Terry Gilliam
100 registi (e tantissimi film) che migliorano una vita
In un mondo di celluloide capovolto, lui sarebbe l’unico a restare in piedi. Il suo è un immaginario esondante di invenzioni, trucchi, buffonerie circensi, allucinazioni barocche, maschere felliniane. Terry Gilliam è l’eredità che i Monty Python, storica fucina di comicità anglosassone, hanno lasciato al cinema. Il suo percorso artistico comincia come anima creativa del gruppo, sul finire degli anni Sessanta. Lui, unico americano dei sei Pythons, non solo partecipa alla scrittura degli sketch ma disegna anche tutti i celeberrimi inserti animati che hanno reso il Flying Circus un oggetto di culto. Dopo le pellicole di derivazione Pythoniana arriva nel 1981 il primo grande successo di pubblico con Time Bandits, spericolata scorribanda attraverso i secoli che scomoda Napoleone, Robin Hood e Agamennone.

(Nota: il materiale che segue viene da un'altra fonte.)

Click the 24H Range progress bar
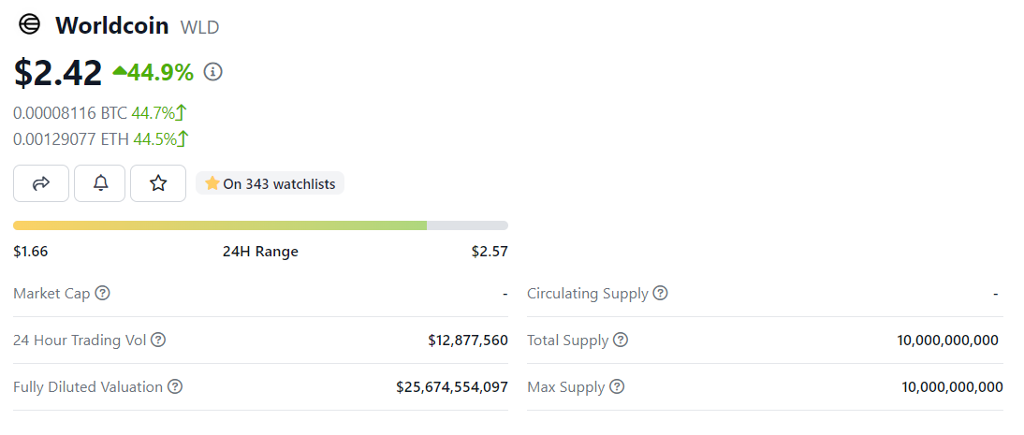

Del 1983 la definitiva affermazione sul grande schermo con Monty Python Il senso della vita e di soli due anni successivo quello che unanimemente è considerato il suo capolavoro: Brazil, visionario squarcio profetico su un’umanità incapace di sognare, ingabbiata dai grigi grattacieli della burocrazia. Negli anni successivi sono venute pellicole che hanno consacrato Gilliam come autore capace di momenti creativi altissimi, ispirato costantemente da una fantasia vulcanica e multiforme: Le avventure del Barone di Munchausen, La leggenda del Re Pescatore, L’esercito delle 12 scimmie, Paura e Delirio a Las Vegas. All’appello manca ancora il suo attesissimo Don Chisciotte. Speriamo, prima o poi, di scorgerne il profilo all’orizzonte.